何事もはきはきと自己主張をするリヴァルには珍しいと思いながら、いまいち煮え切らない態度の彼に、ルルーシュが顎でしゃくって先を促す。
「何て言うか…、ほんとに大したことじゃないって言うか…でも気になってるって言うか…」
「はっきりしろよ、らしくない」
「…悪い、やっぱいいわ!」
そう口で言いながらも、リヴァルの表情は晴れていないわけで、ルルーシュは怪訝そうに眉根を寄せる。
そんな彼の様子を、リヴァルは気にしないように自分よりも高い位置にあるルルーシュの肩を押してホールを出た。
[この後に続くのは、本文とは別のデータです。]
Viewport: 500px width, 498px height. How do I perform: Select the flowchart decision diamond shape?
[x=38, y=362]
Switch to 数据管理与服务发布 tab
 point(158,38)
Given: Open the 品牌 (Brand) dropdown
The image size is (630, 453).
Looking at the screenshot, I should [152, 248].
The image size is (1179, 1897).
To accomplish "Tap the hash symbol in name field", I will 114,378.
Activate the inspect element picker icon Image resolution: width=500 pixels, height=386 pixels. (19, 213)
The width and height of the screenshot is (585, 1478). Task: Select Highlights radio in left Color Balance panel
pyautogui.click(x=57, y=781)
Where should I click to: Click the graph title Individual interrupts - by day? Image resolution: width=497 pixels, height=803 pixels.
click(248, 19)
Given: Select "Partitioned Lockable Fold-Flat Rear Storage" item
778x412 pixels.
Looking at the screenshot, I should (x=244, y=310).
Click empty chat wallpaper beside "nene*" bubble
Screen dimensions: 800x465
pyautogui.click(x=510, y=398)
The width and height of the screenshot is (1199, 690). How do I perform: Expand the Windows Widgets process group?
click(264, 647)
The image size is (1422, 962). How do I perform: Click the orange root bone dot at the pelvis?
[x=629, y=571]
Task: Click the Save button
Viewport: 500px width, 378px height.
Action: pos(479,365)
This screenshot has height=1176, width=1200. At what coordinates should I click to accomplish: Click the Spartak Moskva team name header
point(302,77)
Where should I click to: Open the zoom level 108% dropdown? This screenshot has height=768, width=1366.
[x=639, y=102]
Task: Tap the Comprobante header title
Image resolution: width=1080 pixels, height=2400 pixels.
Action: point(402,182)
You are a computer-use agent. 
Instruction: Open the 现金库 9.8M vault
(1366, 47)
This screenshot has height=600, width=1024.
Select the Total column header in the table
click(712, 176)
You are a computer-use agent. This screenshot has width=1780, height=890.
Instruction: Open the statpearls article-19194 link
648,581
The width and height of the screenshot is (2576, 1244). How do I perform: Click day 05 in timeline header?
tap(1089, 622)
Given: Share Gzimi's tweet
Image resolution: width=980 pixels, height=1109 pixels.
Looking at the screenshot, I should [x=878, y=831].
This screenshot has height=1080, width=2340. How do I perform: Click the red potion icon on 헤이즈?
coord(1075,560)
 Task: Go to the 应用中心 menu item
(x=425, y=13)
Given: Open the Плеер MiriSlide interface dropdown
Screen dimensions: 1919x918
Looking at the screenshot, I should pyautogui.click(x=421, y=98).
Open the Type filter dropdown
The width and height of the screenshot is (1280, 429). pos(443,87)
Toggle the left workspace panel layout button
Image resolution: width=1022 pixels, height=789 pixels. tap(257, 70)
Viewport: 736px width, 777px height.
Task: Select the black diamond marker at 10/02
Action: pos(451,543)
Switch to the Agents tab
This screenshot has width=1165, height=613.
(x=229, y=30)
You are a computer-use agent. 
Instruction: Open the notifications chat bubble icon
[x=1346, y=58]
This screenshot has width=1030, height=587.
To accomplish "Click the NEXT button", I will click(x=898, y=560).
だいぶ陽の傾いた外は、時折ひやりとする空気が通り抜ける。
リヴァルは適当なベンチに腰掛け、ちらりと隣を窺った。
寮に帰るわけでもないリヴァルの横で、こちらも何故か帰ろうとしないルルーシュが同じくベンチに腰を下ろしている。
「あのさ、ルルーシュ」
「何だ?」
「そろそろ戻った方がいいんじゃない?」
「何故?」
「何故ってそりゃあ、ルルーシュにはナナリーだって待ってるわけだし」
片膝を抱えて、リヴァルが横目にルルーシュを見やって言った。
ルルーシュの方はと言えば、そんなリヴァルをふんと鼻を一つ鳴らして一蹴する。
「生憎と、ワケありらしい友人を放っておける程、冷たい人間でもないんだよ、俺は」
「はは…何だそれ」
笑って、立てた膝に顔を埋めるリヴァルに、ルルーシュはそっと手を伸ばす。
そして、外に跳ねた硬質な髪をぐしゃぐしゃと乱暴に掻き回した。
「おいルルーシュ!!」
普段の彼らしからぬ行動を取るルルーシュに、リヴァルが声を上げるも、ルルーシュは全く取り合わずにただ笑っていたのだった。